On his main idea, I have one comment: why don't people who live where the
primary impediment to their getting around just move ? In theory, the internet
and modern communications should allow a much more dispersed population and
economy, without the costs that come from overcrowding. In practice, everyone
in that traffic jam has an economic reason to be there. I think that any
services or business ideas that allow a more "free range" type of economy
instead of the "factory farm" overcrowded cities will have a strong demand.

------
jrockway
I think you could get something almost as good by convincing Google to take
traffic data into account when finding the least-cost route between two
points. I know that in Chicago the freeways have speed sensors spaced pretty
closely together, so it is possible to look at that data and immediately know
how long you are going to spend on the freeway. If you use that data to
determine your route, then you should avoid traffic jams.

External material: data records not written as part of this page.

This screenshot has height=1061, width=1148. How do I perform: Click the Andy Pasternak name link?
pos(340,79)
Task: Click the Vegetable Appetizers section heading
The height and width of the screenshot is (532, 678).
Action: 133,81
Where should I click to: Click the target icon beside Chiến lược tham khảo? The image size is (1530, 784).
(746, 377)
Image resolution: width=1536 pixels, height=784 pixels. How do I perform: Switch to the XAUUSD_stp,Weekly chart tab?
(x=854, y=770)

Obviously conditions can change pretty quickly, but most of the time they
don't. So this could be a good 90% solution without requiring people to
broadcast their location to you.

------
srn
Nokia and Berkeley are piloting software which monitors traffic via mobile
devices that have GPS - they say they are working on an iphone version.
<http://www.traffic.berkeley.edu/>

Some stand-alone GPS, if given traffic data, will take that into account when
trip planning. <http://www.gpsreview.net/traffic/>

All he's saying to do is combine the two into a single application. Not that
interesting IMO.

------
dchest
Dash navigator?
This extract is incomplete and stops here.